Le raisonnement d'Einstein se comprend bien sur un diagramme d'énergie, où est représentée l'énergie des électrons en fonction de leur position ( voir Figure 2). Pour être arraché du métal, un électron doit recevoir l'énergie qui lui permet d'échapper à l'attraction du métal. Cette énergie est appelée potentiel d'ionisation. Les électrons sont donc piégés dans le métal, et il leur faut franchir ce potentiel d'ionisation pour le quitter. L'hypothèse d'Einstein consiste à dire que la lumière est constituée de particules et que chaque particule a une énergie valant h.f, où h est la constante établie par Max Planck, et f la fréquence de la lumière. Si cette énergie h.f est inférieure au potentiel d'ionisation (comme c'est le cas pour la lumière rouge), aussi puissant que soit le faisceau de lumière, nous n'arracherons pas le moindre électron au métal. En revanche, si la lumière est bleue, la longueur d'onde est plus courte, ce qui correspond à une fréquence f plus grande, donc une énergie plus grande, les électrons vont alors acquérir l'énergie suffisante pour quitter le métal et aller dans le vide. Cette théorie permet donc d'expliquer le phénomène jusqu'alors incompris observé par Hertz et Leenard.
figure2
Diagramme d'énergie d'Einstein
Einstein ne se contente pas de cette explication, il propose une expérience permettant de vérifier son hypothèse. Si on mesure l'excès d'énergie des photons (représenté DE sur la Figure 2), c'est-à-dire si on mesure l'énergie des électrons une fois qu'ils ont été arrachés par la lumière, on doit pouvoir en déduire la valeur de la constante de Planck h.

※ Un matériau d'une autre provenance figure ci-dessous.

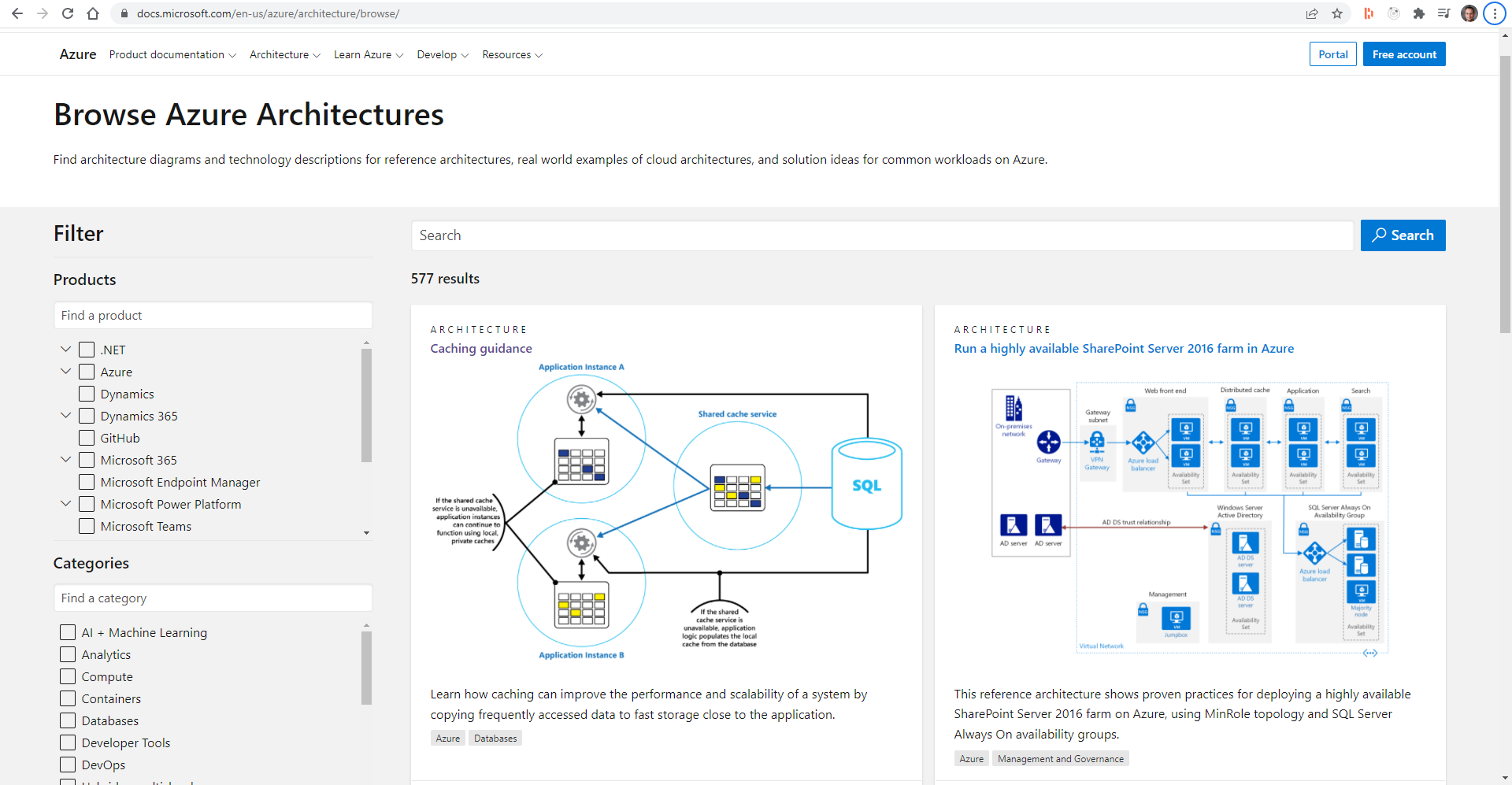Open the media controls music note icon
This screenshot has width=1512, height=785.
click(1443, 13)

La théorie d'Einstein est accueillie à l'époque avec fort peu d'enthousiasme. La physique semblait jusqu'alors bien comprise, la lumière était une onde, et on rendait compte de l'écrasante majorité des phénomènes observés. Et Einstein vient tout bouleverser ! De nombreux scientifiques vont donc tenter de montrer que sa théorie est fausse. Notamment Millikan, qui va passer 12 années de sa vie à tester la prédiction d'Einstein. Millikan reconnaîtra finalement son erreur : son expérience montrera bien que l'énergie en excès dans les électrons est proportionnelle à la fréquence de la lumière excitatrice, et le coefficient de proportionnalité est bien la constante de Planck h.

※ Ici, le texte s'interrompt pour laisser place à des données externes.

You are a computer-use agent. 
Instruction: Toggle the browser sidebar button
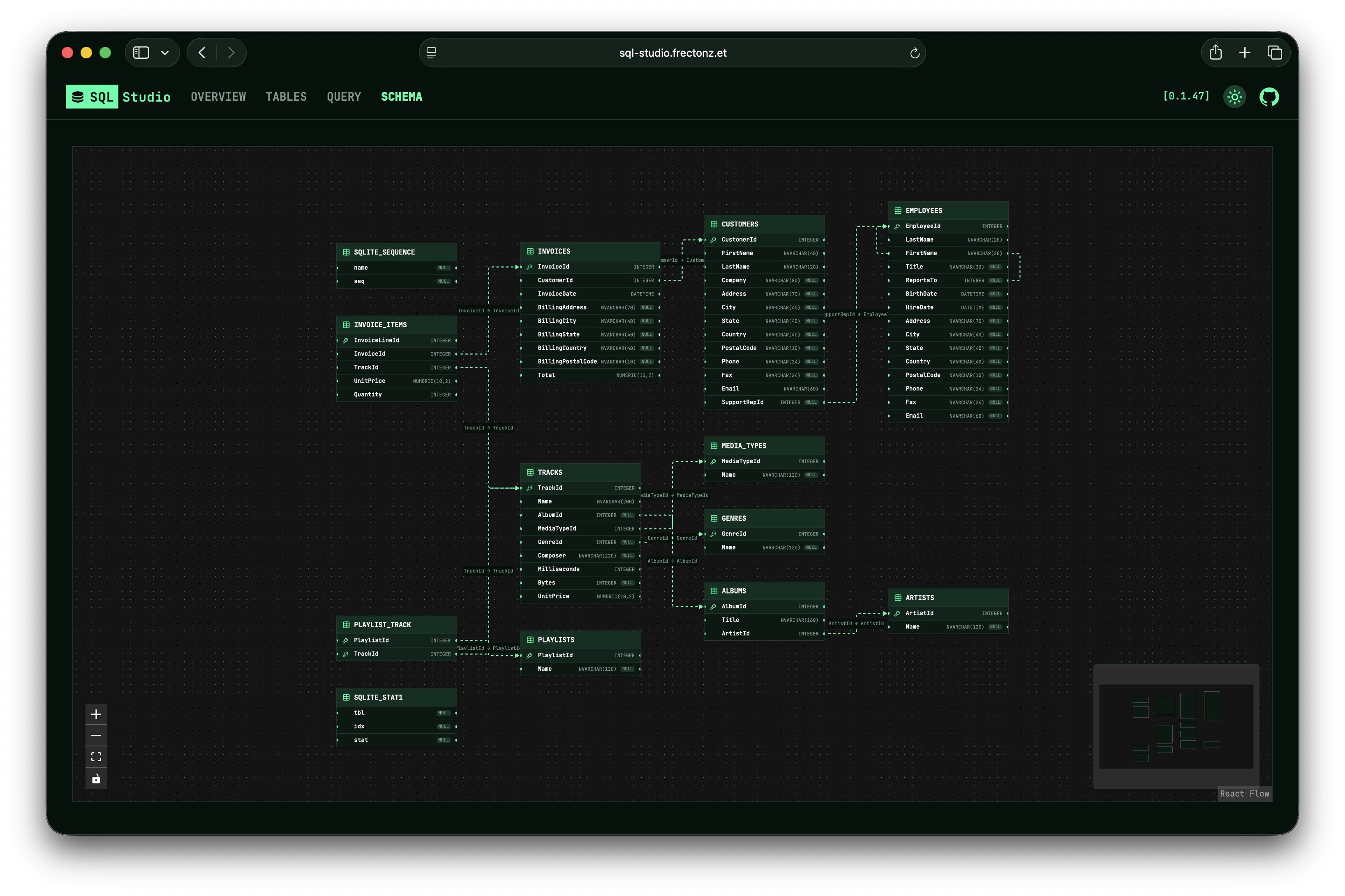click(x=141, y=53)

Einstein venait d'unifier deux phénomènes qu'a priori rien n'apparentait : la lumière émise par un corps chauffé, et l'excès d'énergie d'un électron émis dans le vide. Ce lien existe, et c'est la physique quantique.

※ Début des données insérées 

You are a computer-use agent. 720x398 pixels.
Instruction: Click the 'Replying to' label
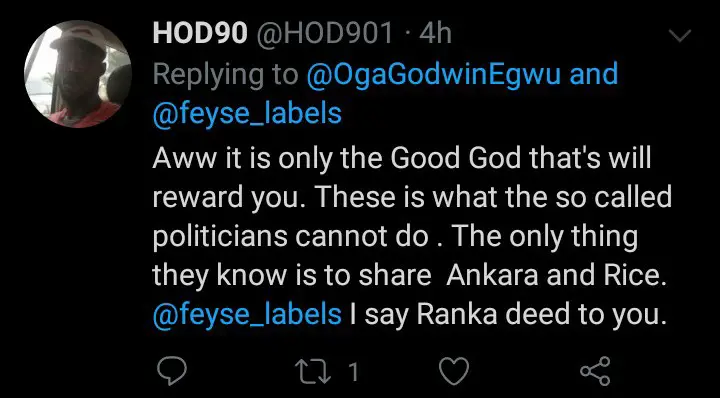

On peut donc relier la longueur d'onde de la lumière à son énergie ( voir Figure 3). Ainsi, le soleil qui rayonne principalement dans le jaune, c'est-à-dire à des longueurs d'onde d'environ 500 nm émet des photons de 2 eV (électron-volt). Le corps humain à 37°C rayonne une onde à 10 mm, ce qui correspond à des photons d'énergie 0,1eV. Rappelons qu'un électron-volt correspond à l'énergie d'un électron dans un potentiel électrique de 1V.
figure3
Correspondance entre longueur d'onde de la lumière et énergie du photon
Les briques de base
Comme nous l'avons mentionné en introduction, la physique entre alors dans un cercle vertueux : la technologie (par la cellule photoélectrique) fournit à la physique un nouveau concept fondamental, la physique quantique va en retour développer des outils conceptuels extrêmement puissants qui vont permettre le développement des composants optoélectroniques que nous allons étudier.
Les Semi-conducteurs
Avant d'entrer dans ce cercle vertueux, un concept manque encore à la physique quantique. Il va être proposé par le français Louis de Broglie en 1925. Ce dernier fait le raisonnement suivant : Einstein vient de montrer que la lumière, qui est une onde, se comporte comme une particule. Que donnerait le raisonnement inverse? Autrement dit, pourquoi la matière (les atomes, les électrons, tout objet ayant une masse) ne se comporterait-elle pas également comme une onde ? De Broglie va montrer qu'on peut associer à l'énergie d'une particule matérielle une longueur d'onde. Il montre notamment que, plus la particule a une énergie élevée, plus sa longueur d'onde est faible. La correspondance entre énergie et longueur d'onde pour la matière différera cependant de celle pour les photons, car les photons n'ont pas de masse.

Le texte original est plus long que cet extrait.